> GIVEN TASK
Copy out every line of the material below word for word, leaving the pictures out.

** START OF INPUT ROWS **

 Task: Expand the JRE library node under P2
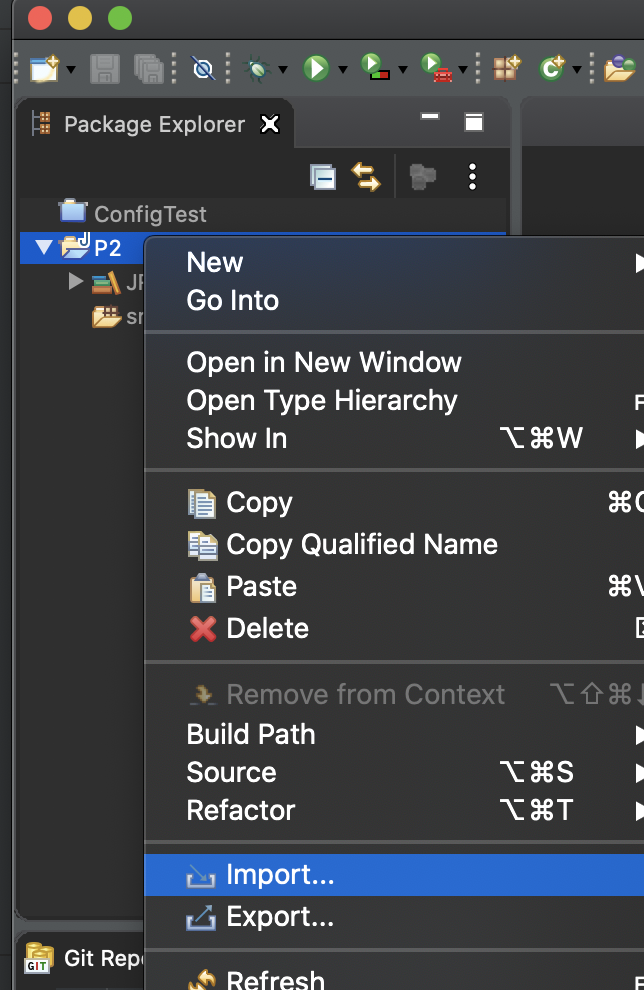point(76,282)
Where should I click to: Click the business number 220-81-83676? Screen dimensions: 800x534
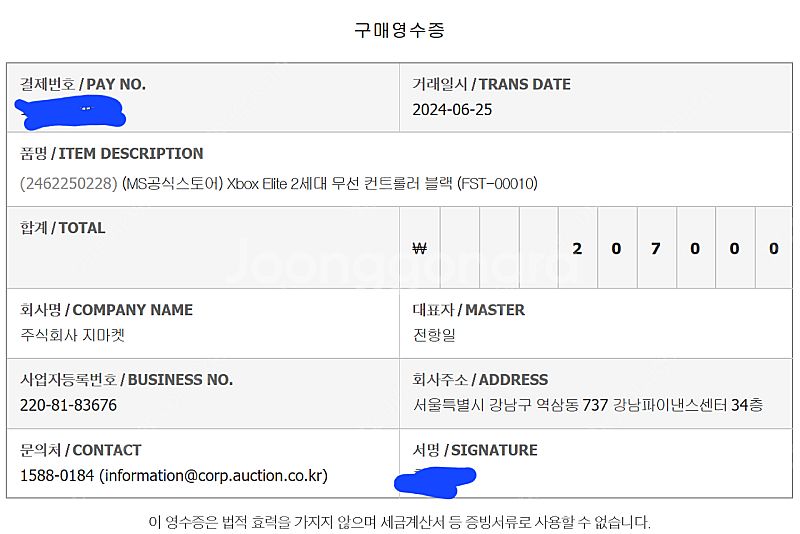[68, 405]
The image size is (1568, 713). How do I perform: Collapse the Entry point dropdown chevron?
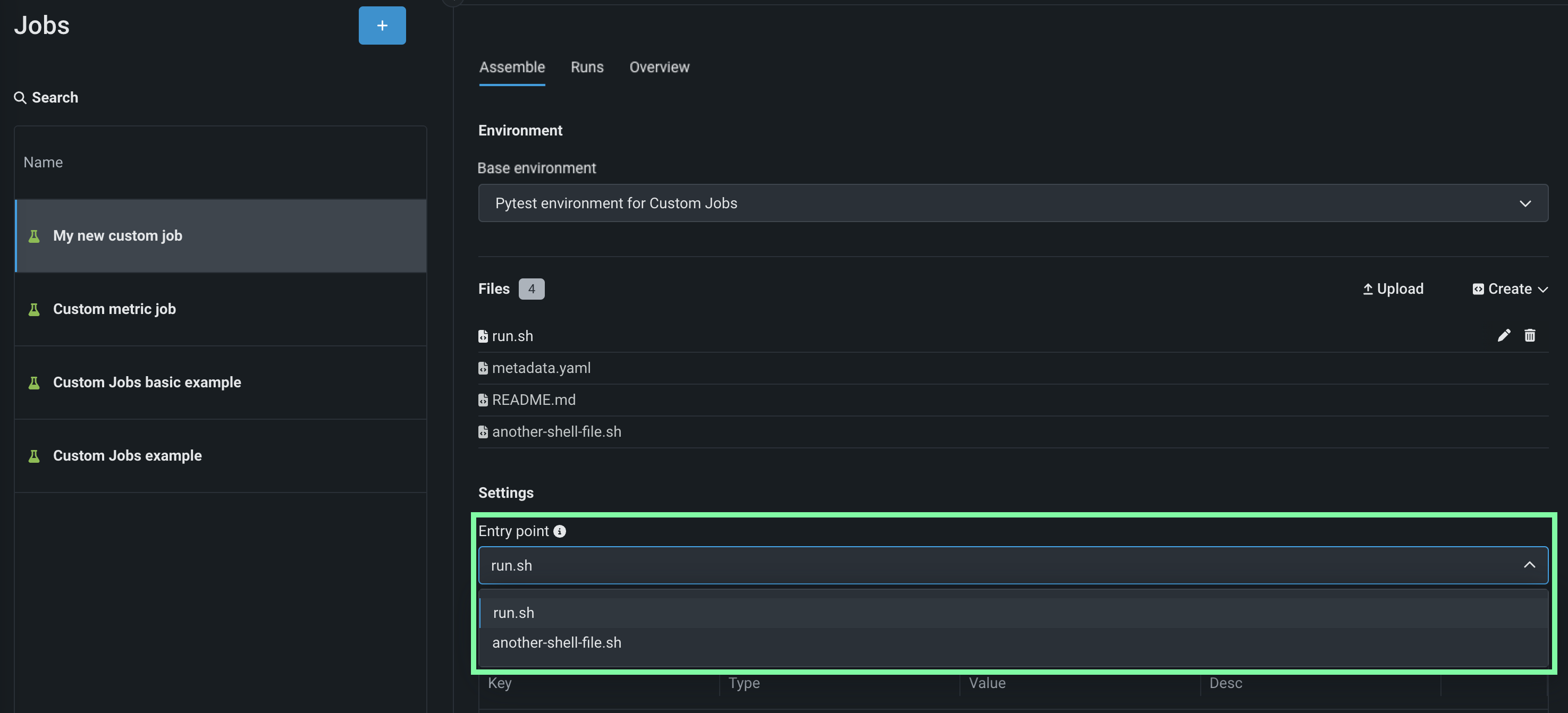coord(1529,565)
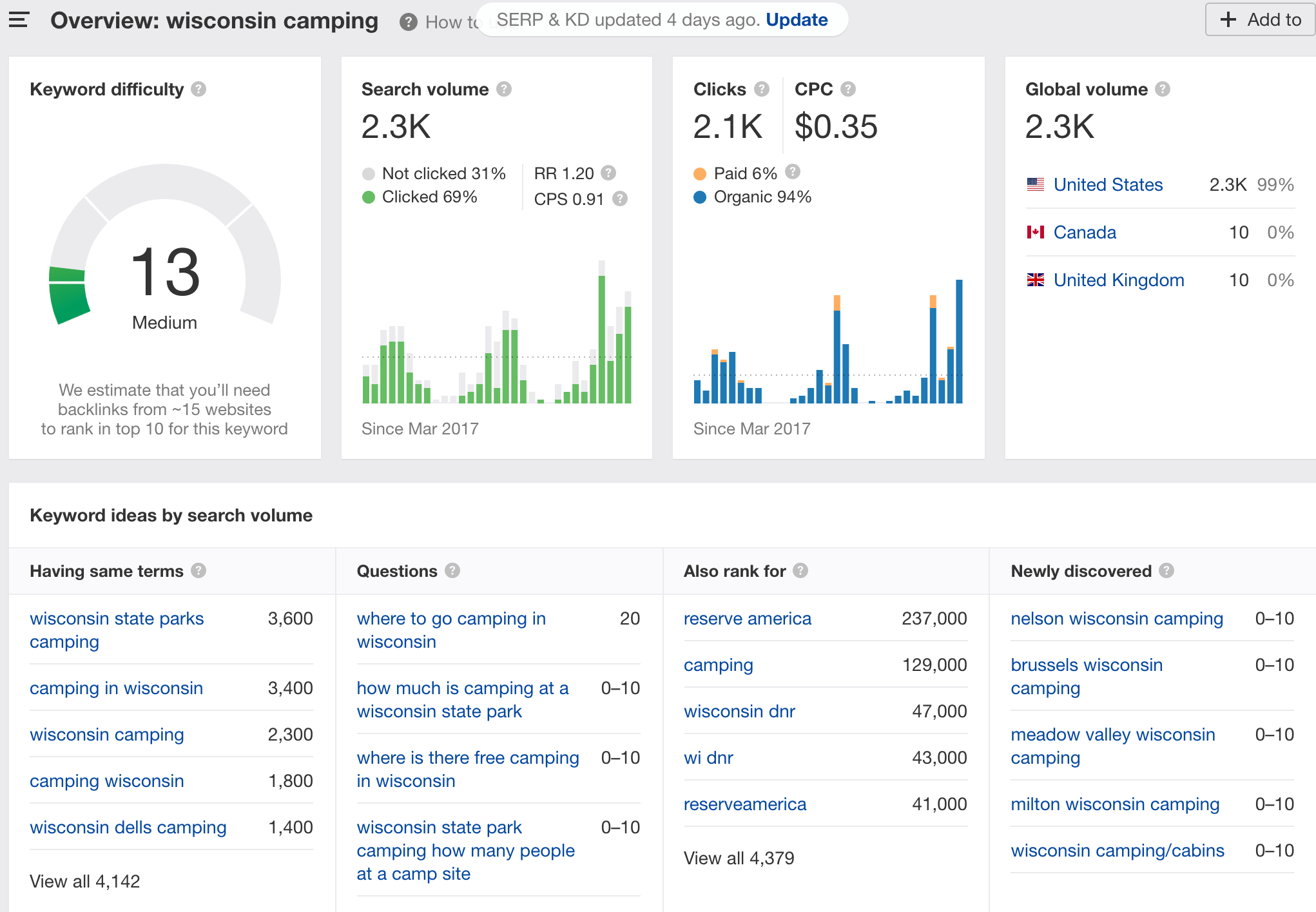The image size is (1316, 912).
Task: Click tallest green bar in Search volume chart
Action: coord(602,338)
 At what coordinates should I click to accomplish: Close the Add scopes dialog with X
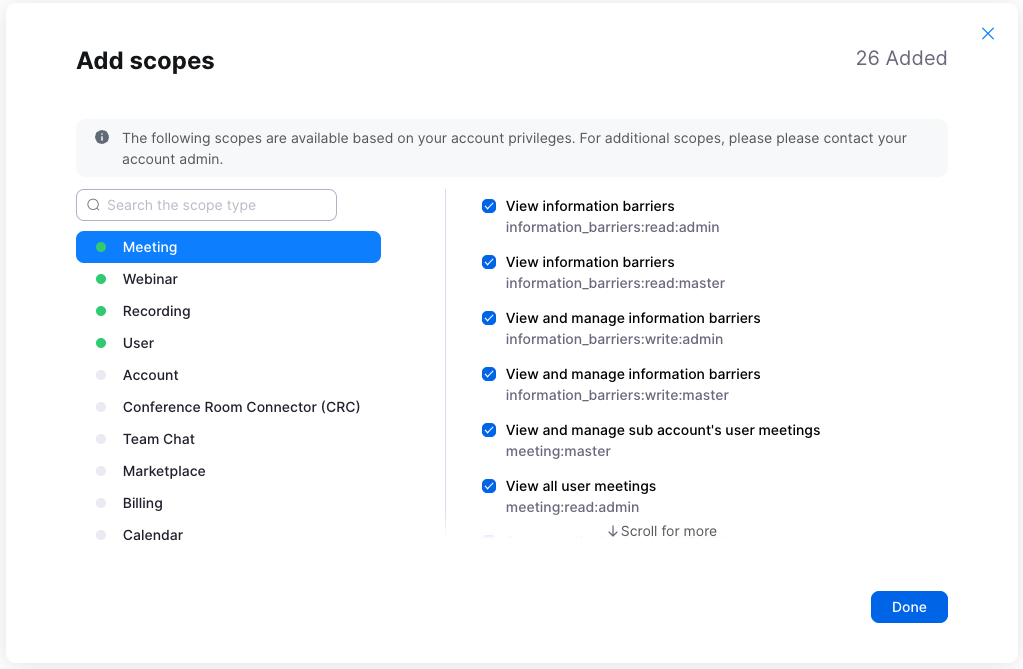click(x=988, y=34)
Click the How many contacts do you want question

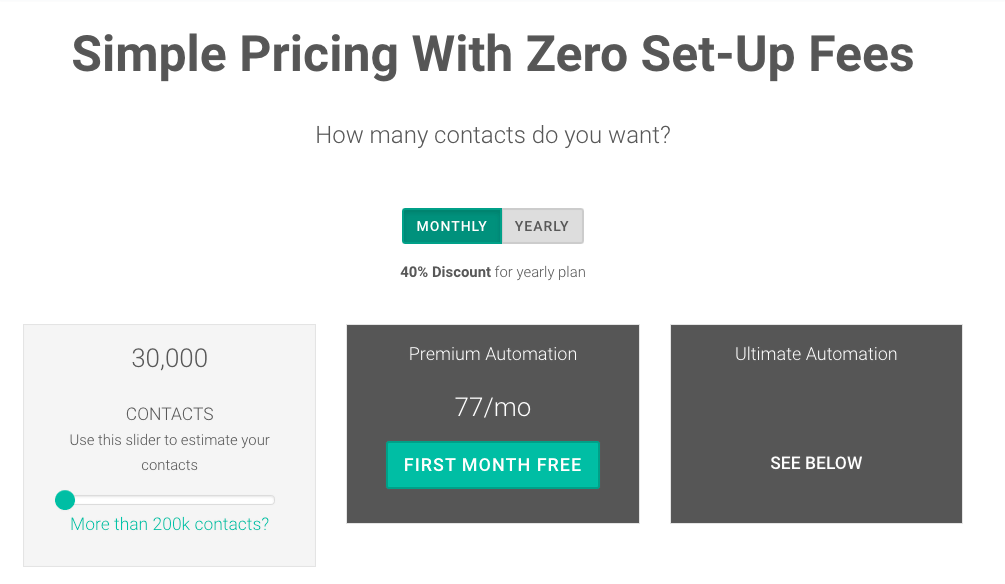(492, 135)
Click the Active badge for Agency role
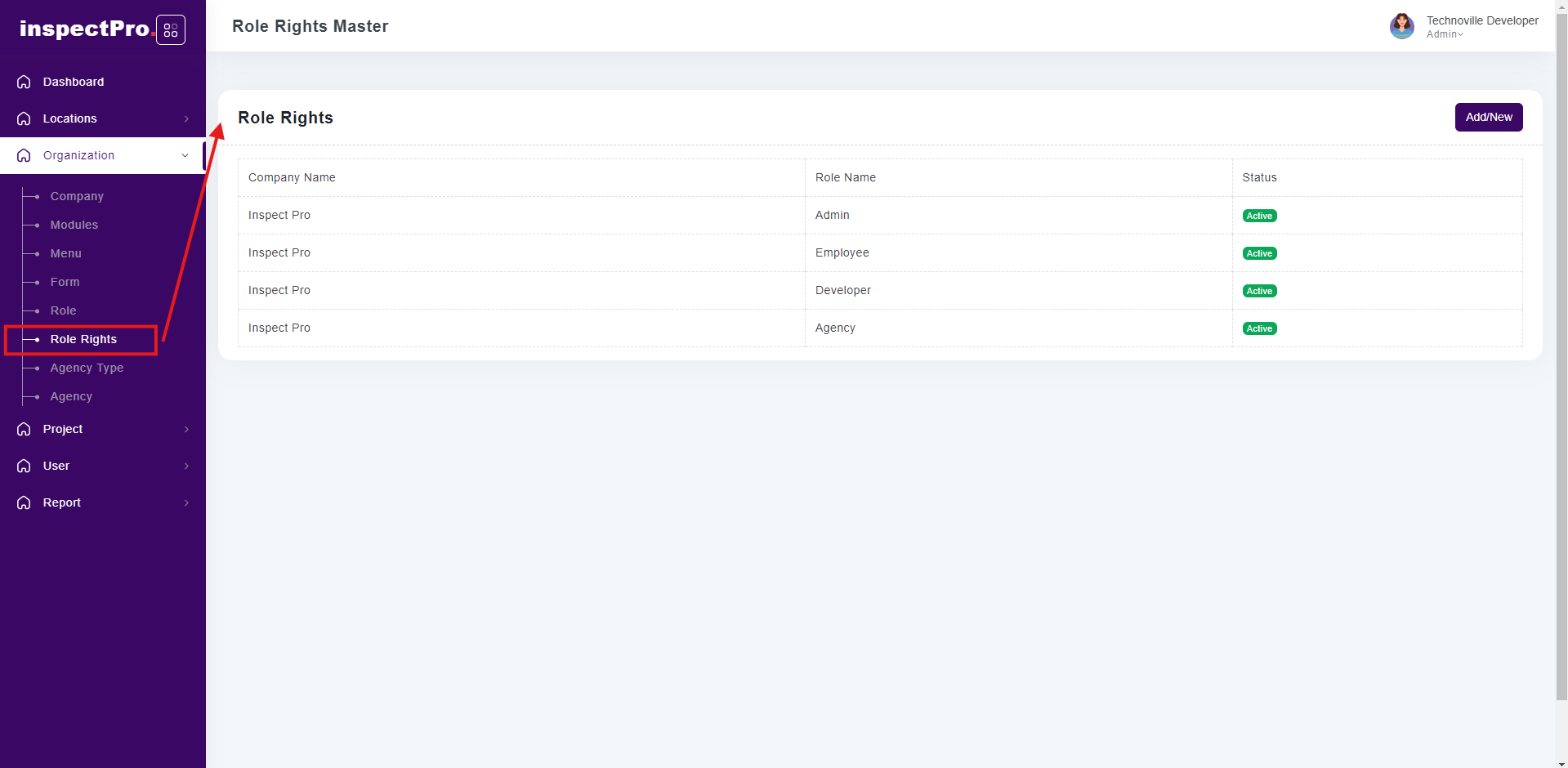1568x768 pixels. 1259,328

** END OF INPUT ROWS **

> TASK OUTPUT
 Task: Expand the JRE library node under P2
point(76,282)
Where should I click to: Click the business number 220-81-83676? Screen dimensions: 800x534
[68, 405]
The image size is (1568, 713). How do I perform: Collapse the Entry point dropdown chevron?
coord(1529,565)
The image size is (1316, 912).
Task: Click tallest green bar in Search volume chart
Action: coord(602,338)
 At what coordinates should I click to accomplish: Close the Add scopes dialog with X
click(x=988, y=34)
Click the How many contacts do you want question

(492, 135)
Click the Active badge for Agency role
1568x768 pixels. 1259,328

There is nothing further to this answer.